O Direito Natural, ou jusnaturalismo, parte da ideia de que existem princípios universais de justiça, independentes da legislação formal. Tais princípios derivam da moralidade e da ordem divina. Essa perspectiva se opõe ao Direito Positivo, que defende que o Direito é aquilo que está posto nas leis criadas pelo Estado, independentemente de um fundamento moral absoluto. 

A tensão entre esses dois paradigmas é o cerne da tragédia de Antígona.

Em Antígona, a protagonista enfrenta um dilema moral ao desafiar a ordem do rei Creonte - seu tio -, que decretara que seu irmão Polinices não deveria ser sepultado. Para Antígona, essa ordem era uma afronta às leis dos deuses, superiores às leis humanas. Creonte, por sua vez, representa a visão positivista: a lei precisa ser obedecida, independentemente da moralidade subjacente. Esse conflito culmina em tragédia, demonstrando que uma aplicação inflexível da lei pode levar à ruína não apenas dos indivíduos envolvidos, mas da própria estrutura social.

O mesmo embate entre necessidade e legalidade aparece em O Caso dos Exploradores de Caverna. O caso fictício criado por Lon L. Fuller apresenta cinco espeleólogos presos em uma caverna sem alimento, que decidem, por meio de um sorteio, sacrificar um deles para que os demais possam sobreviver. Quando finalmente resgatados, são levados a julgamento por homicídio. O tribunal debate se a situação extrema justifica o ato e se a lei escrita deve ser aplicada independentemente do contexto. O caso revela a complexidade da justiça, mostrando que, em certos cenários, a estrita obediência ao Direito Positivo pode resultar em sentenças que ignoram as condições reais dos indivíduos.

A relação entre justiça, sociedade e normas também pode ser observada na evolução de Macondo, em Cem Anos de Solidão. A cidade fundada pelos Buendías surge como um espaço de liberdade, sem regras formais, onde a convivência é regida por laços comunitários e uma ordem quase mítica. Com o passar das gerações, no entanto, Macondo se torna um espaço rigidamente controlado por normas, burocracia e violência institucional. A chegada do Direito Positivo à cidade é simbolizada não como um progresso, mas como um processo de degradação, onde as leis não protegem, mas servem como instrumentos de domínio.

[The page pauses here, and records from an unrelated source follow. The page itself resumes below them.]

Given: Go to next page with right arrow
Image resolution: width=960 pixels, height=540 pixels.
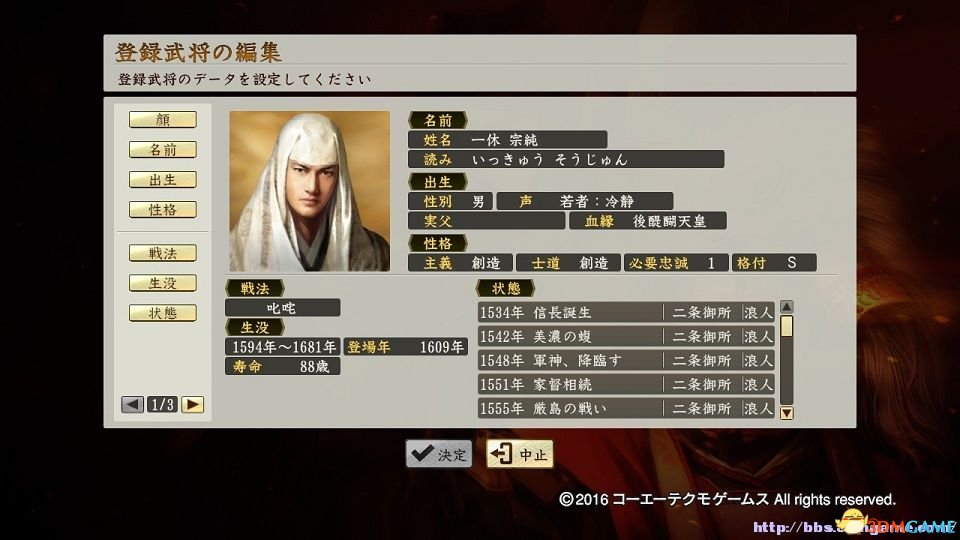Looking at the screenshot, I should tap(192, 405).
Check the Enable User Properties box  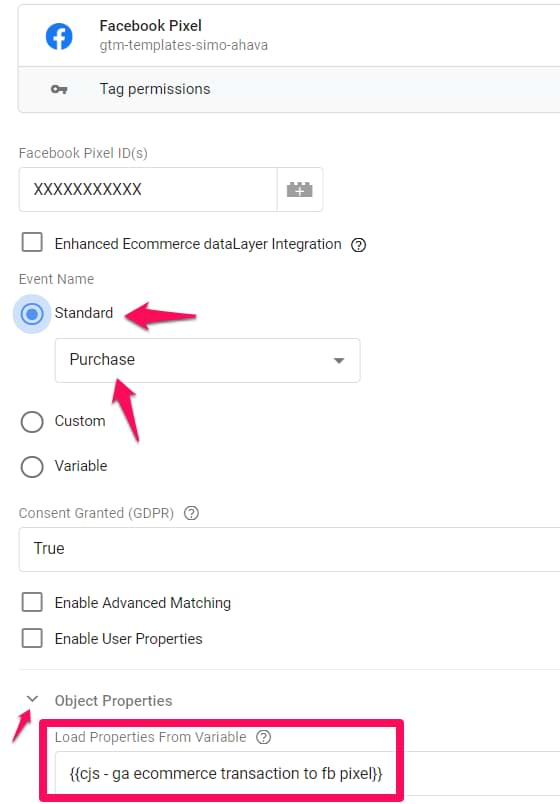(x=32, y=638)
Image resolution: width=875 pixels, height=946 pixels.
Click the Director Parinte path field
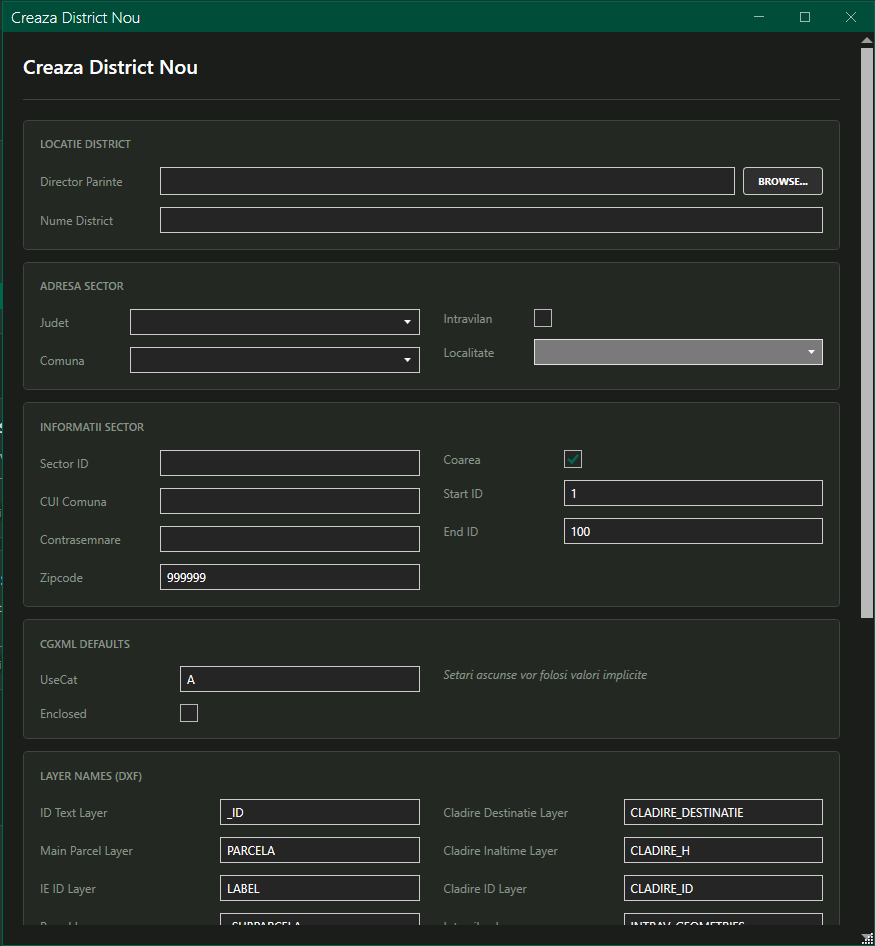(447, 181)
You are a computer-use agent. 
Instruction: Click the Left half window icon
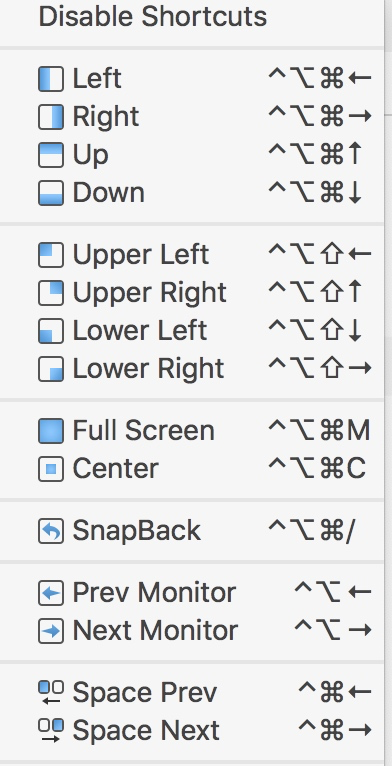point(51,79)
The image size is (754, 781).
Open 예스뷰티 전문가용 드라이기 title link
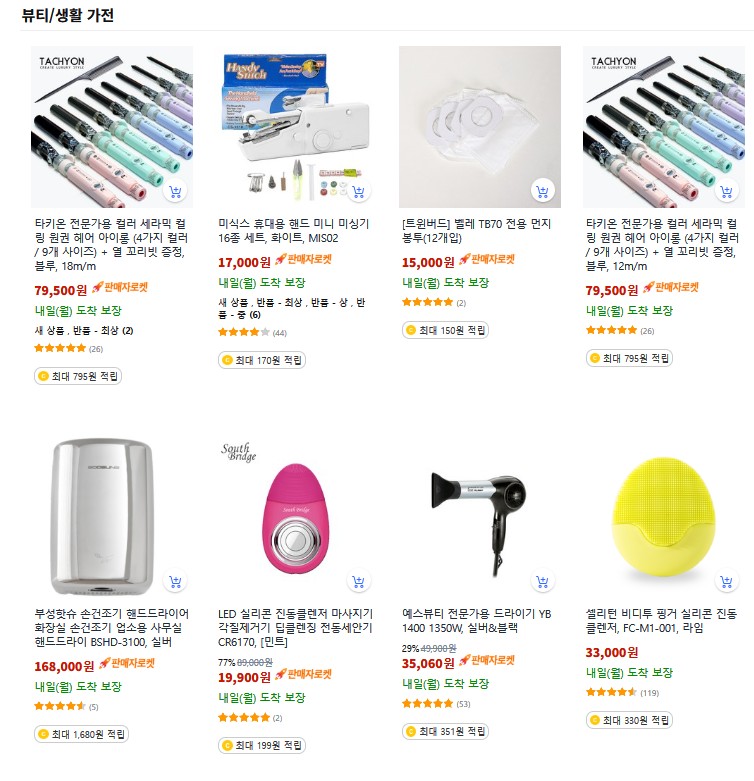(x=477, y=621)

Darcy Ribeiro, em seus estudos sobre a formação da civilização, reforça a ideia de que a institucionalização das normas sociais é um passo inevitável na consolidação de sociedades complexas. Ele observa que as primeiras civilizações passaram de uma justiça baseada em tradições e na moralidade comunitária para um modelo de Direito codificado, com função reguladora. Esse processo, no entanto, não significa avanço linear. A rigidez excessiva das leis pode, muitas vezes, sufocar a própria humanidade das relações sociais.

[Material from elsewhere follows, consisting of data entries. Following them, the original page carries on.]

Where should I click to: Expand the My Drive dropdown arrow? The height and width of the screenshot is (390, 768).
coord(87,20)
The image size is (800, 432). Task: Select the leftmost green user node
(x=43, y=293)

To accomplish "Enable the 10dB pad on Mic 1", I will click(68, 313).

A tensão entre jusnaturalismo e juspositivismo não é apenas uma questão teórica. Ela permeia debates contemporâneos sobre direitos humanos, legislação penal e justiça social. O Direito deveria ser um mecanismo de ordem, mas não poderia se tornar uma força que ignora as necessidades humanas. O estudo dessas obras revela que o desafio é encontrar um equilíbrio entre a segurança jurídica e a sensibilidade moral, entre a estabilidade das normas e a capacidade de adaptá-las aos contextos reais.

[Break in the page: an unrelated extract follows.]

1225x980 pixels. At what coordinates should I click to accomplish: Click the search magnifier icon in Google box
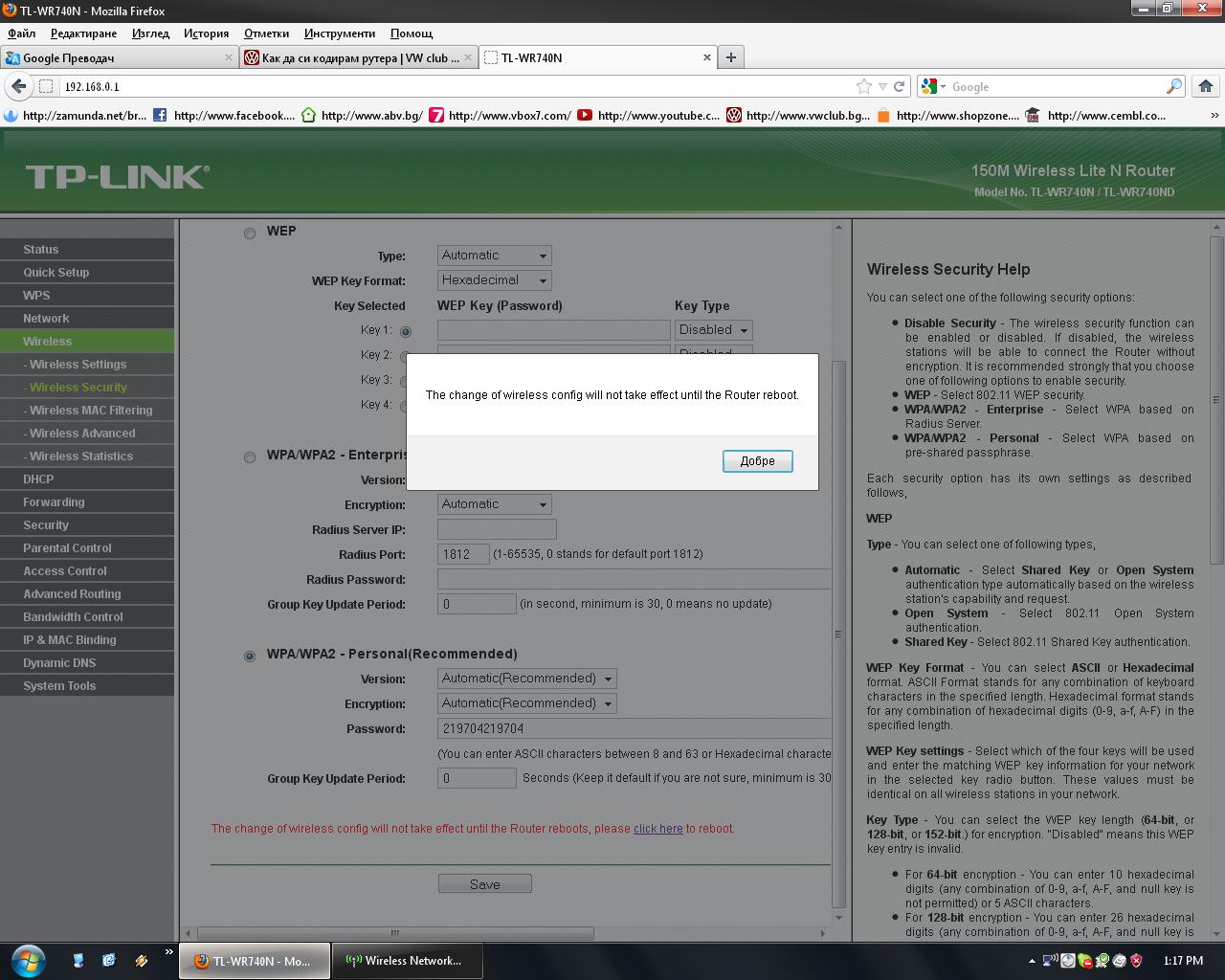tap(1173, 86)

Assim como Creonte em Tebas, os juízes dos exploradores de caverna e os burocratas de Macondo enfrentaram o dilema da aplicação cega da lei versus a busca por uma justiça mais ampla. A história demonstra que o Direito não pode ser um sistema morto e fechado. Ele precisa evoluir, dialogar com a realidade e reconhecer que, em algumas situações, a humanidade deve se sobrepor à rigidez das normas.

Referências:

  1. SÓFOCLES. Antígona. Trad. Donaldo Schüler. Porto Alegre: L&PM, 2002.
  2. FULLER, Lon L. O Caso dos Exploradores de Cavernas. Trad. Adriano Pilatti. Rio de Janeiro: Forense, 2006.
  3. GARCÍA MÁRQUEZ, Gabriel. Cem Anos de Solidão. Trad. Eliane Zagury. Rio de Janeiro: Record, 2008.
  4. RIBEIRO, Darcy. O Processo Civilizatório. São Paulo: Global Editora, 1998.
  5. KELSEN, Hans. Teoria Pura do Direito. Trad. João Baptista Machado. São Paulo: Martins Fontes, 1999.